Git Mailing List Archive on lore.kernel.org
 help / color / Atom feed
From: Abhishek Kumar <abhishekkumar8222@gmail.com>
To: Derrick Stolee <stolee@gmail.com>
Cc: abhishekkumar8222@gmail.com, git@vger.kernel.org,
	gitgitgadget@gmail.com, jnareb@gmail.com
Subject: Re: [PATCH 3/6] commit-graph: consolidate fill_commit_graph_info
Date: Thu, 30 Jul 2020 11:37:32 +0530
Message-ID: <20200730060732.GB50429@Abhishek-Arch> (raw)
In-Reply-To: <a9d50995-566d-cad2-ff67-8b8604b52eed@gmail.com>

On Tue, Jul 28, 2020 at 09:14:42AM -0400, Derrick Stolee wrote:
> On 7/28/2020 5:13 AM, Abhishek Kumar via GitGitGadget wrote:
> > From: Abhishek Kumar <abhishekkumar8222@gmail.com>
> > 
> > Both fill_commit_graph_info() and fill_commit_in_graph() parse
> > information present in commit data chunk. Let's simplify the
> > implementation by calling fill_commit_graph_info() within
> > fill_commit_in_graph().
> > 
> > The test 'generate tar with future mtime' creates a commit with commit
> > time of (2 ^ 36 + 1) seconds since EPOCH. The commit time overflows into
> > generation number and has undefined behavior. The test used to pass as
> > fill_commit_in_graph() did not read commit time from commit graph,
> > reading commit date from odb instead.
> 
> I was first confused as to why fill_commit_graph_info() did not
> load the timestamp, but the reason is that it is only used by
> two methods:
> 
> 1. fill_commit_in_graph(): this actually leaves the commit in a
>    "parsed" state, so the date must be correct. Thus, it parses
>    the date out of the commit-graph.
> 
> 2. load_commit_graph_info(): this only helps to guarantee we
>    know the graph_pos and generation number values.
> 
> Perhaps add this extra context: you will _need_ the commit date
> from the commit-graph in order to populate the generation number
> v2 in fill_commit_graph_info().

Thanks, that makes sense. I have revised the commit message to:

commit-graph: consolidate fill_commit_graph_info
    
    Both fill_commit_graph_info() and fill_commit_in_graph() parse
    information present in commit data chunk.
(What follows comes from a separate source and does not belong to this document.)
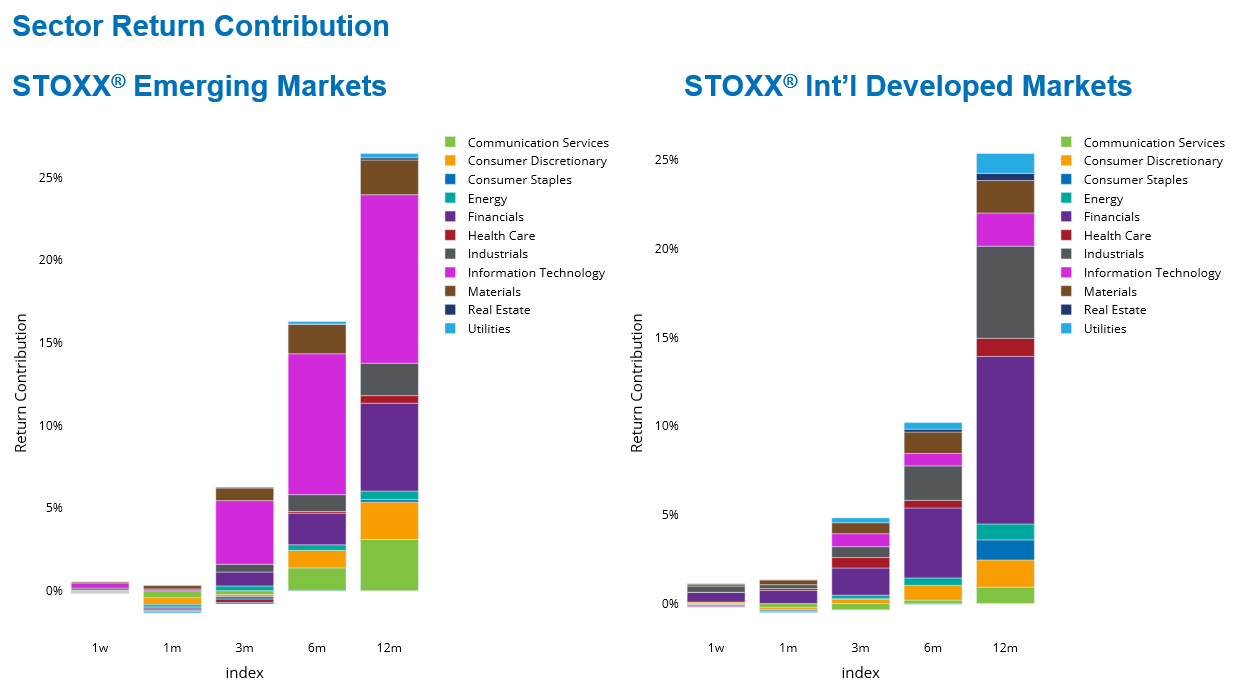
Task: Select the 12m Financials bar segment, Developed Markets
Action: click(1005, 439)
Let's simplify the
    implementation by calling fill_commit_graph_info() within
    fill_commit_in_graph().
    
    The test 'generate tar with future mtime' creates a commit with commit
    time of (2 ^ 36 + 1) seconds since EPOCH. The commit time overflows into
    generation number (within CDAT chunk) and has undefined behavior.
    
    The test used to pass as fill_commit_in_graph() guarantees the values of
    graph position and generation number, and did not load timestamp.
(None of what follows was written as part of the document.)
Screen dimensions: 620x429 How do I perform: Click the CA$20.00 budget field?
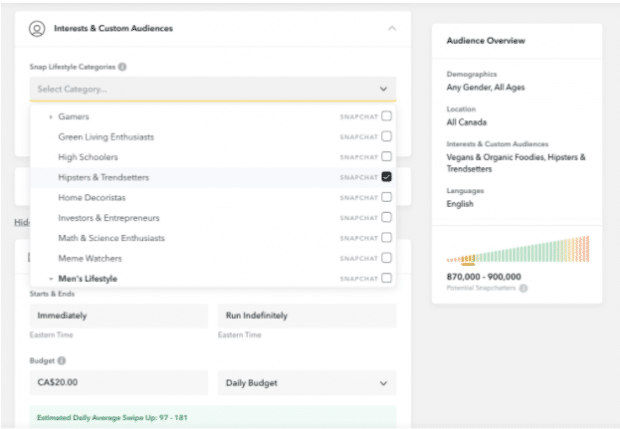[x=118, y=383]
    However, with corrected commit date we will need load the timestamp as
    well to populate the generation number.
> 
> > Let's fix that by setting commit time of (2 ^ 34 - 1) seconds.
> 
> The timestamp limit placed in the commit-graph is more restrictive
> than 64-bit timestamps, but as your test points out, the maximum
> timestamp allowed takes place in the year 2514. That is far enough
> away for all real data.
> 
> > Signed-off-by: Abhishek Kumar <abhishekkumar8222@gmail.com>
> > ---
> >  commit-graph.c      | 31 ++++++++++++-------------------
> >  t/t5000-tar-tree.sh |  4 ++--
> >  2 files changed, 14 insertions(+), 21 deletions(-)
> > 
> > diff --git a/commit-graph.c b/commit-graph.c
> > index 5d3c9bd23c..204eb454b2 100644
> > --- a/commit-graph.c
> > +++ b/commit-graph.c
> > @@ -735,15 +735,24 @@ static void fill_commit_graph_info(struct commit *item, struct commit_graph *g,
> >  	const unsigned char *commit_data;
> >  	struct commit_graph_data *graph_data;
> >  	uint32_t lex_index;
> > +	uint64_t date_high, date_low;
> >  
> >  	while (pos < g->num_commits_in_base)
> >  		g = g->base_graph;
> >  
> > +	if (pos >= g->num_commits + g->num_commits_in_base)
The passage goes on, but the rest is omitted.